“In relay racing, there comes a great disappointment when those who are supposed to receive the baton to get to the finishing line do not get it from those who are supposed to hand off the baton.”
― Ernest Agyemang Yeboah
“The Millenials” (born from 1981-2000) are as talked about as any group today. Millenials must be a rotten group of people with their self-centered attitudes and hopeless irresponsible habits that have been reported by older adults. If life is like a relay race, someone was supposed to have passed them a baton. I think you have to look to those who were in the earlier legs of the race: Generation X (1965-1980), Baby Boomers (1946-1964), and the Greatest Generation (composed of two sets 1901-1924 and 1925-1945). Isn’t it possible that someone forgot to pass the baton, or that maybe we just forgot to let it go?
This is the time to come to the defense of a great group and help the rest of us own our part in their perceived shortcomings. You see, the people who are reported to be self-centered and self-absorbed by some might just be behaving in the way they’ve been trained. I think the Millenials are getting a raw deal and their attributes are being overlooked.
Folks in the Greatest Generation came through fifty years of strength building. Dr. Jill Novak says of this group, “Their Depression was The Great One; their war was The Big One; their prosperity was the legendary Happy Days.” Children of those who fought in World War I, fighters in World War II and Korea–this is a strong generation, worthy of our admiration. They saved their dollars to be able to purchase with cash, they valued their right to a voice and voted, and they were loyal to everyone and everything–jobs, marriages, organizations–even when they shouldn’t have been. As a whole, the Greatest Generation was pretty amazing. Having struggled as children, many grew up to overdo for their own children–not wanting them to have to endure the hardships of the previous generation. They birthed the Baby Boomers, and to my group the baton was passed.
Just barely in the Baby Boomers group, I remember the talk of the horrible music that was too loud, the hair on boys that was too long, and the dresses on girls that were too short. We were a hopeless generation. If you were born between 1946 and 1964, you are one of these hopeless people. Oddly enough, most of us turned out to be wonderful people with varied tastes in music, art, clothing, and food. How many times did adults shake their heads with remarks of “Where did we go wrong?” Most of those parents are pleased as punch with the way their children grew up into caring responsible citizens. The Baby Boomers make up an eighteen year span, and while we grew up with connected relations with neighbors, we grew into a disconnect as we chose to focus on careers and upward mobility. Only as we have come into our golden years have we begun to value what we had as children and seek to reconnect in relationships. Passing the baton to Generation X and the Millienials, I wonder if we did our best?

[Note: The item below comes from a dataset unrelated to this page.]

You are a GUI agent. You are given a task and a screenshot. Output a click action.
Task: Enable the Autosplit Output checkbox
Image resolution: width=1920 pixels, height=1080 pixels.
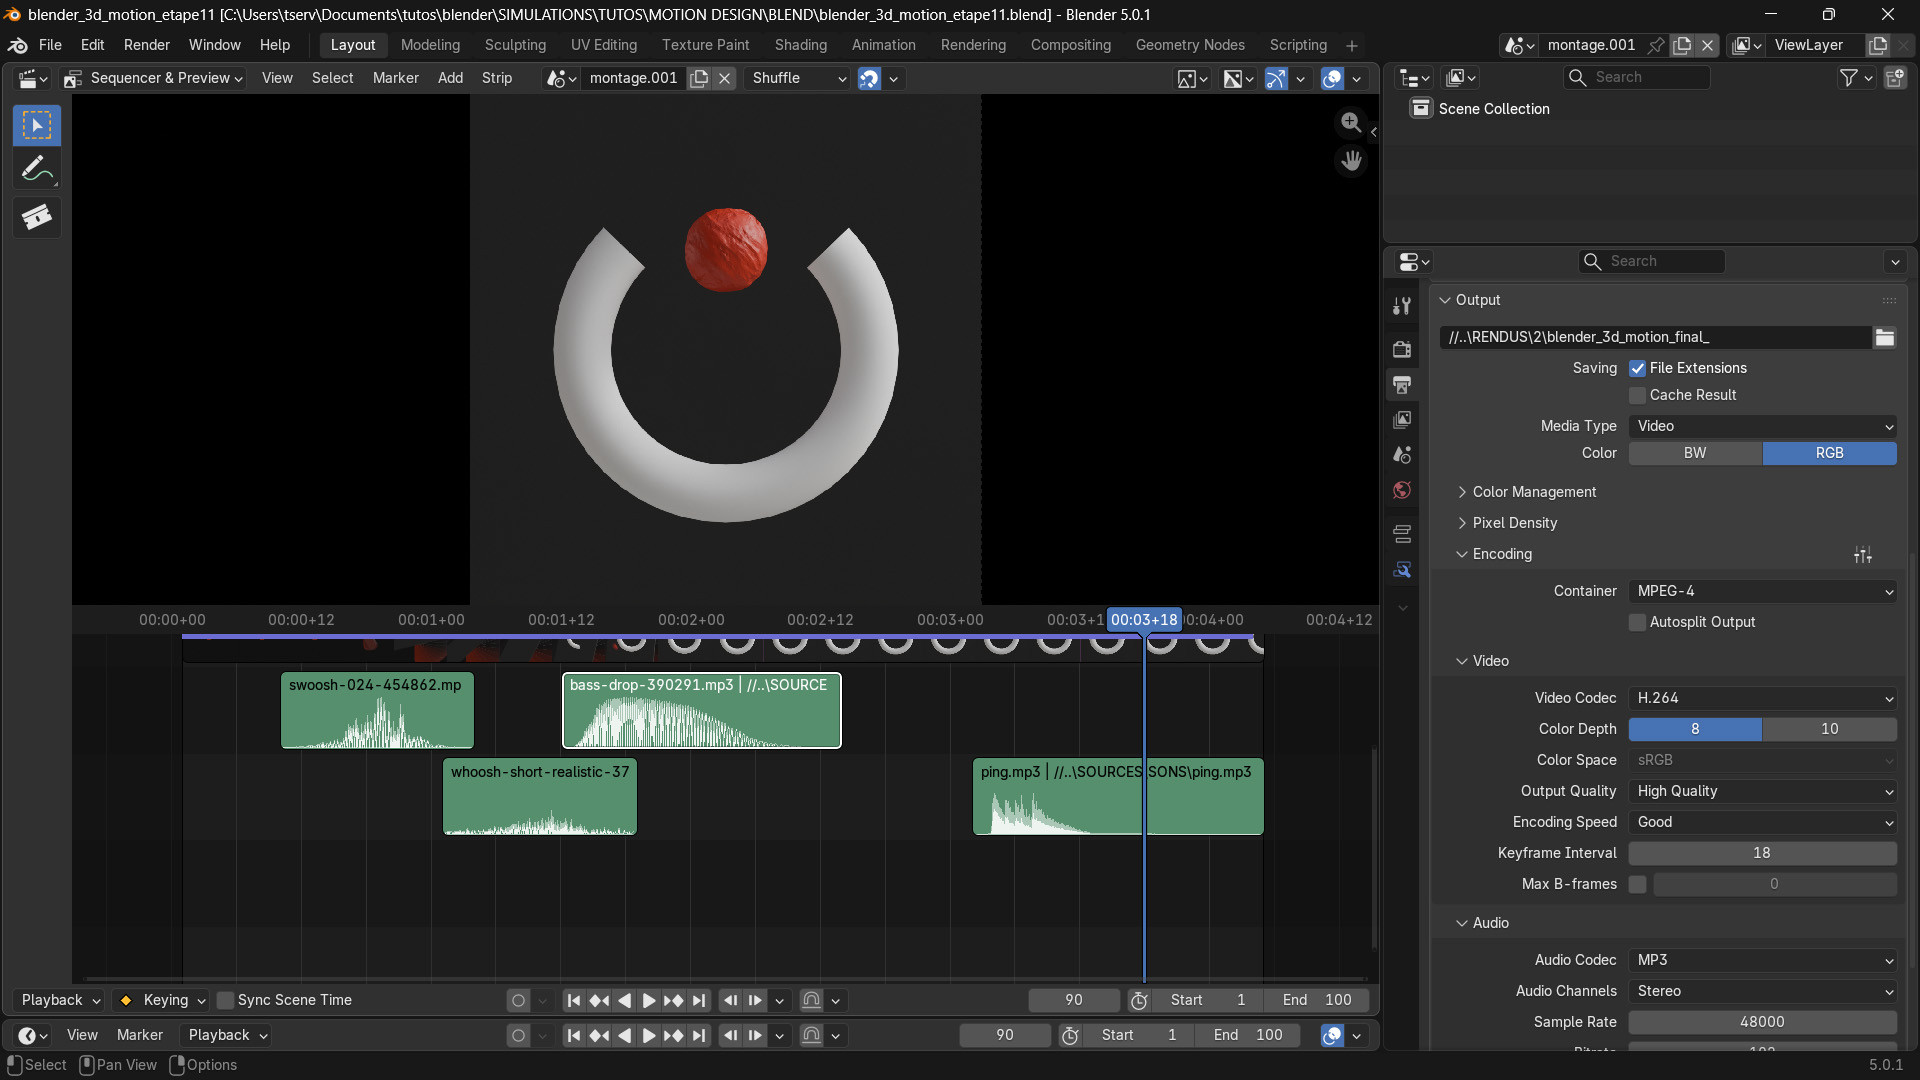click(1637, 623)
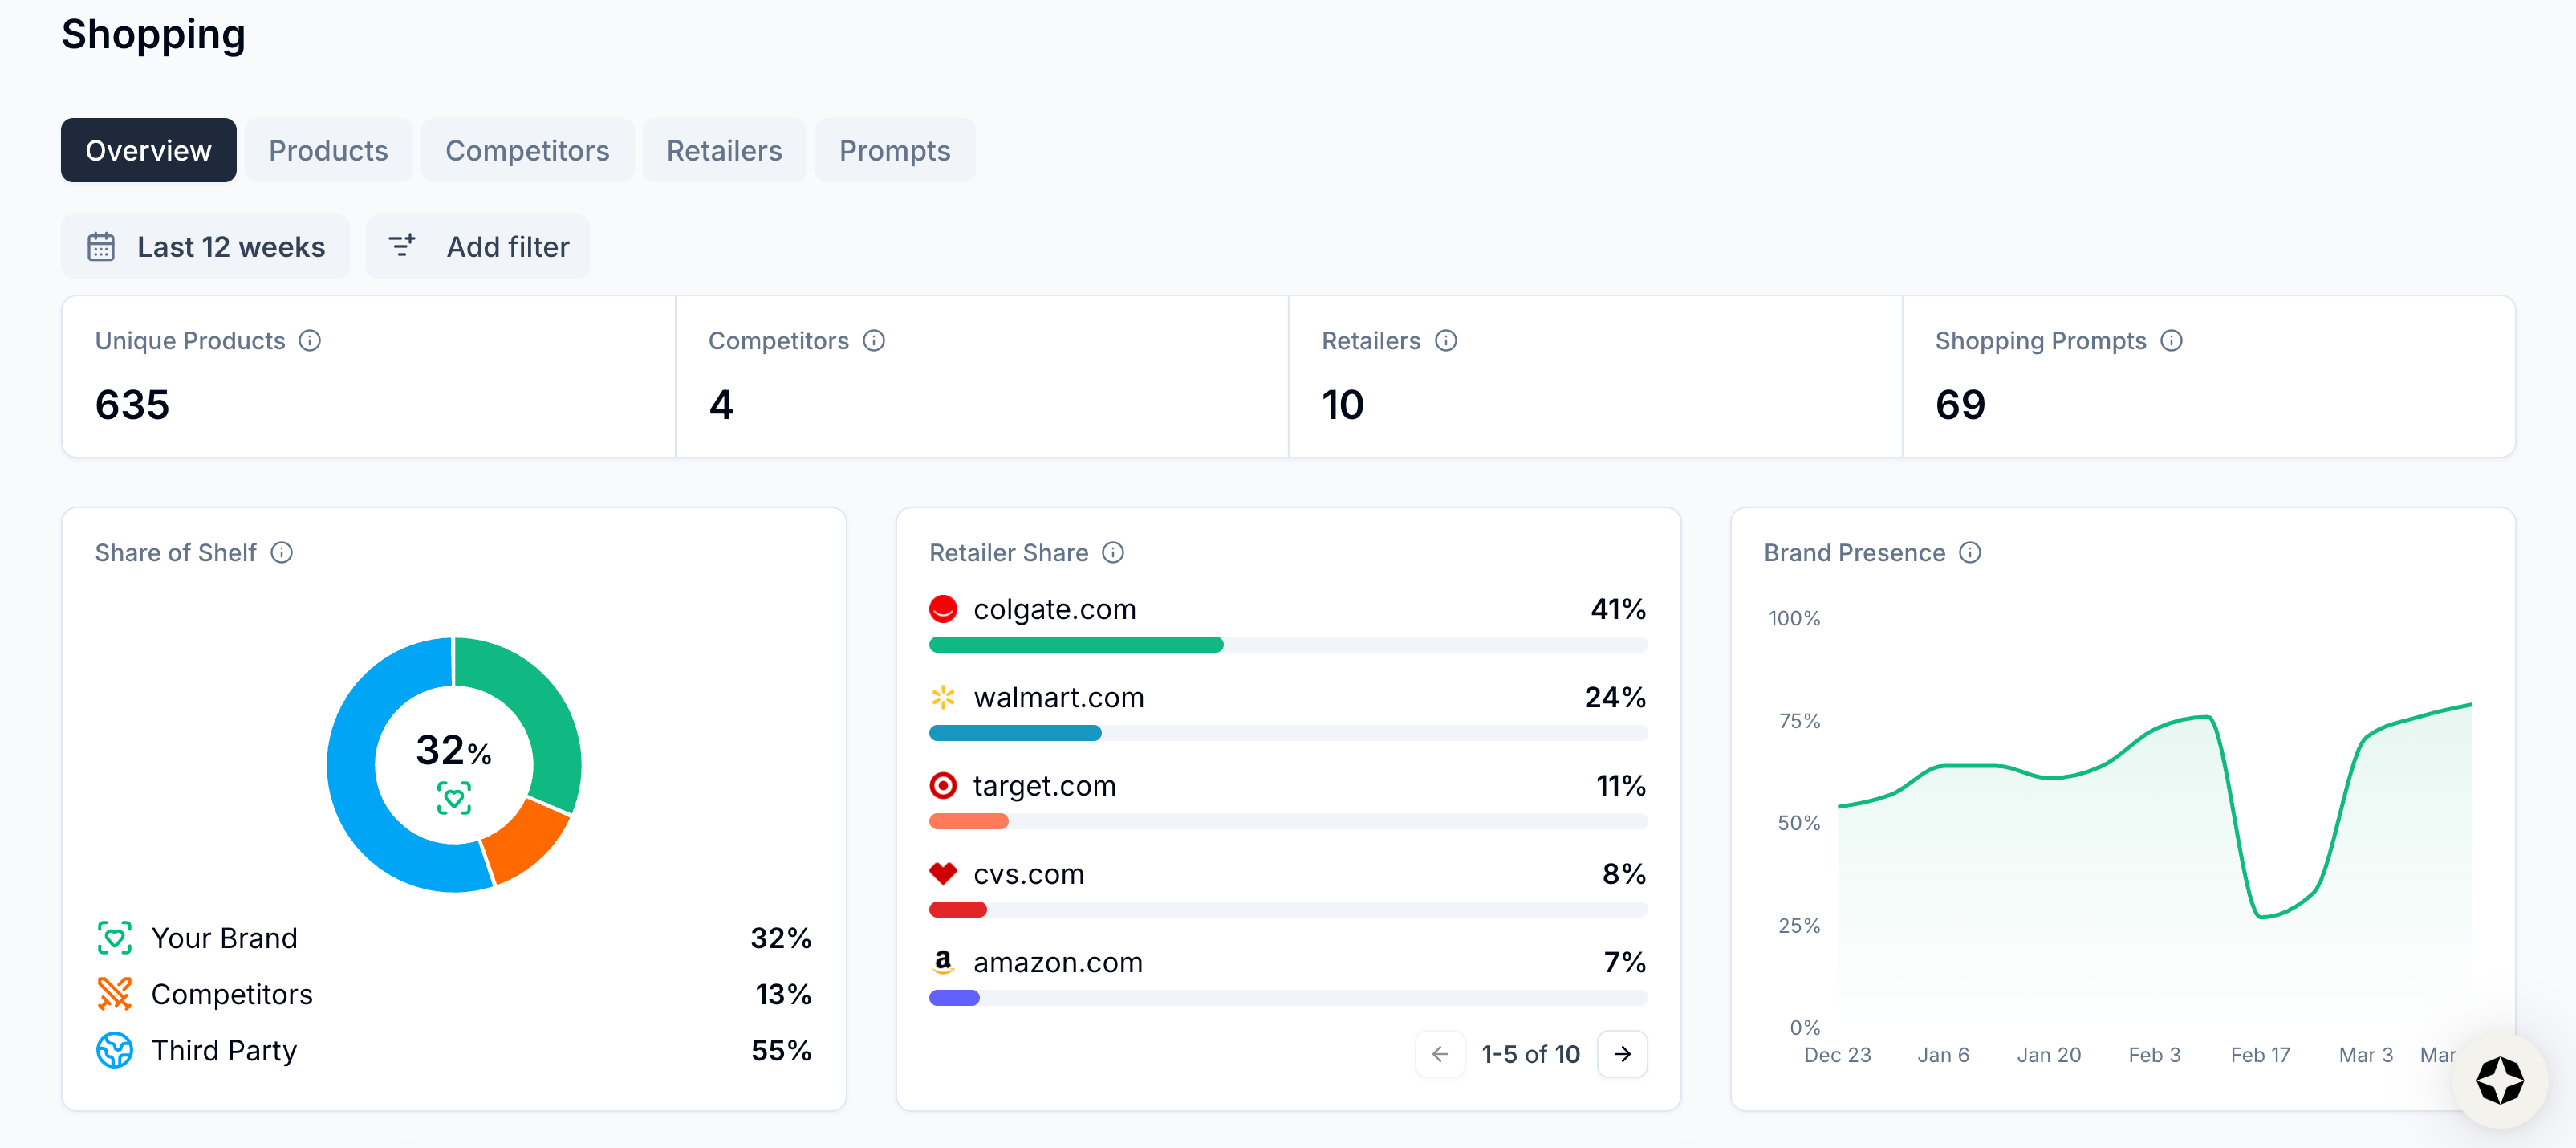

Today, I see where many in my age group have taken more ownership of our children than of our choices, and we are left with a generation often struggling for independence. Instead of announcing what a sorry lot they are, it is without a doubt time that we recognize what we failed to provide in our desire to supply them with enough. This is a generation of brilliant, caring, hard-working young men and women. It is time to correct our over-doing and providing by giving them tools we might have withheld and hand them a baton that will enable them to finish their leg of the race well.